Note du modo : Et profitons en aussi pour choisir le bon forum pour ce topic ! On déménage !


----------



## Anonyme (9 Décembre 2008)

OK, c'est fait et l'ordre chronologique est respecté à nouveau.
Malgré tout le problèmes des couleurs persiste.
Il ne s'agit peut-être pas d'un problème d'ailleurs.
Y-a-t-il une doc qui détailles les différentes couleurs affectées aux emails ?
A priori il s'agit de Règles, mais je n'en applique pas...


----------



## pascalformac (9 Décembre 2008)

bon 
premiere chose reglée

2 é chose et c'est un point important

est ce que TU surlignais certains messages?
( car c'est possible , peu connu mais possible)

en ce cas tu as peut etre un truc qui se repete en boucle

(  bien entendu tu peux inverser la chose  il suffit d'inverser le processus de surlignage pour surligner en...rien)


----------



## Anonyme (9 Décembre 2008)

Non, je n'ai jamais appliqué de couleur ou surlignage...
Pour régler ça, j'ai tout simplement sélectionné les emails et appliqué la couleur noir, sans surlignage.
Cela ne me donne pas le pourquoi du problème, mais le résultat est radical !


----------



## pascalformac (9 Décembre 2008)

donc 
pour conclure 

tout est réglé?
 prêt pour le cheque de 127,33 euros?


----------



## Anonyme (9 Décembre 2008)

Euh.. hors taxe ou TTC ? :rose:


----------



## pascalformac (9 Décembre 2008)

les 2 
hors taxes ( banque off shore defiscalisée )
mais TTC ( toutes techs comprises)


----------



## Anonyme (9 Décembre 2008)

Pascal,

Encore une question :

En fin d'année, si je veux archiver ma BAL "2008" pour en créer une autre "2009" il suffit que je fasse la même manip ?
C'est à dire je fais Archiver la BAL, puis pour être sure de mon coup je déplace TOUT le dossier Mail de la Bibliothèque, le renommer en "Archive_Mail" par exemple, puis recréer ma BAL "2009" à partir de l'application Mail ?
Comme ça je repart de zéro, tout propre ?
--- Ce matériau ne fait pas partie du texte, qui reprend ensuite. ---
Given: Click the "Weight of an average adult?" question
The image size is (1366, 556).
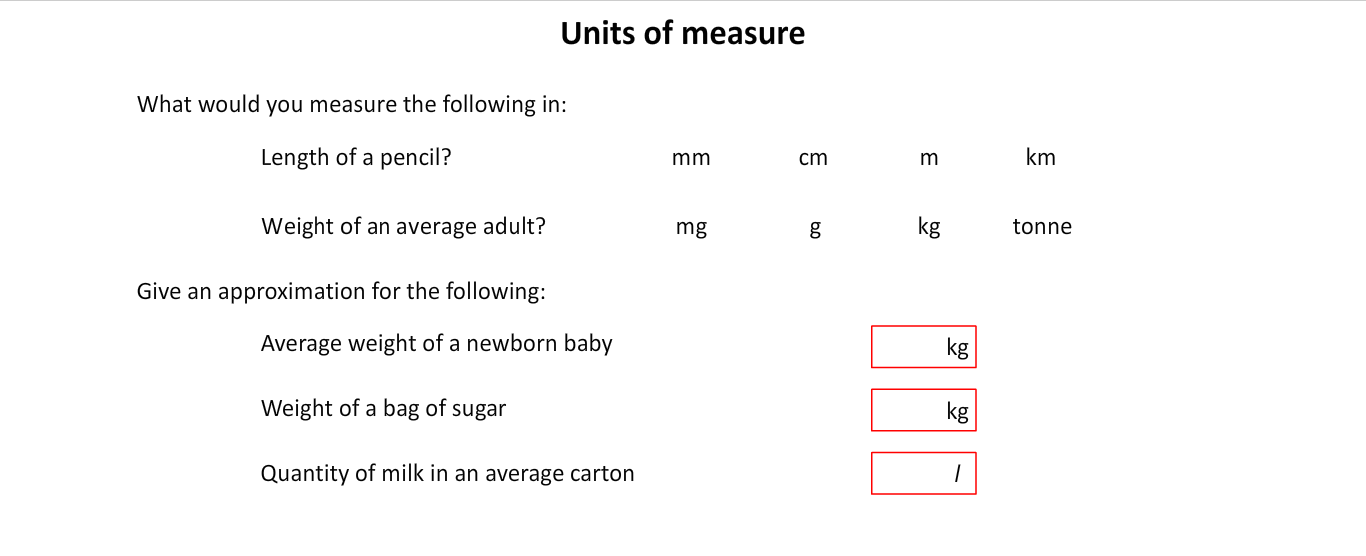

A ce propose qu'elle est la différence entre "Reconstruire une BAL" et effacer "Enveloppe Index" ?

Désolé pour toutes ces questions de Switcheur...

Merci de m'éclairer.


----------



## pascalformac (9 Décembre 2008)

oh c'est pas fini...

business is back ( quelle crise?)
on va passer au tarif soir plus prime swouitcheur !
-----
puis je me permettre un préambule?
( toi : faites donc ô Maitre)

or donc 
je ne pige pas trop l'intérêt de la manip
car enfin 
juste une question comme ca hein je peux?
(toi:  faites ô Maitre , je suis toutoui)

Admettons -pure hypothese n'est ce pas?- que tu fasses ce que tu indiques ( archiver 2008) pour je te cite
_ Comme ça je repart de zéro, tout propre
_
en 2009 tu as un beau Mail tout neuf 
le 33 janvier ( voire le 30 fevrier) un collegue de boulot  te fait un email ( ou ta soeur  prevoyons large)
Designair , peux tu me resortir le logo que je t'ai envoyé en octobre 2008?
( ou pour la soeur : t'as l'email de Tatie , elle nous  l'a envoyé au printemps  2008 , moi j'ai plus, normal elle a windows98)

bon  
et là toi, sans tes archives 2008 dans Mail ,  tu fais quoi?
hein?
hein?
hein?


conseil
garder tes messages dans Mail
ils sont recherchables, alors que sortis de mail , non


ne me remerciez pas c'est l'experience


_


_


----------



## Anonyme (9 Décembre 2008)

Bon ben... respect !

Je laisse "2008", créé "2009" à côté, prend une tisane et vais me coucher 
Bonne nuit et faits de beaux rêves.

Encore merci pour ton aide


----------



## pascalformac (9 Décembre 2008)

oh mais t'as plein d'autres solutions
une que j'aime beaucoup

pret?
c'est de faire un DOUBLON de tes archives mais...en ligne
Autrement dit
Si ton mac crame et que ton Time machine crame  ou inondation etc ( facon apocalypse noah)

ben t'as tes archives...en ligne, consultables recherchables de partout
et SANS prendre un mega octet de tes machines en plus

il y a plein de methodes
une des simples
un compte gmail en imap
(special archivages)
et la beauté du truc : tout est preservé intitulé envoyeur destinataire date , pj *etc

( gmail demarre avec 5 à 7 GIGA de stockage et ca monte toutes les 10 secondes)

-
ps faux 
les pj en exe sont bloquées d'office
( mesure anti malware de gmail)


----------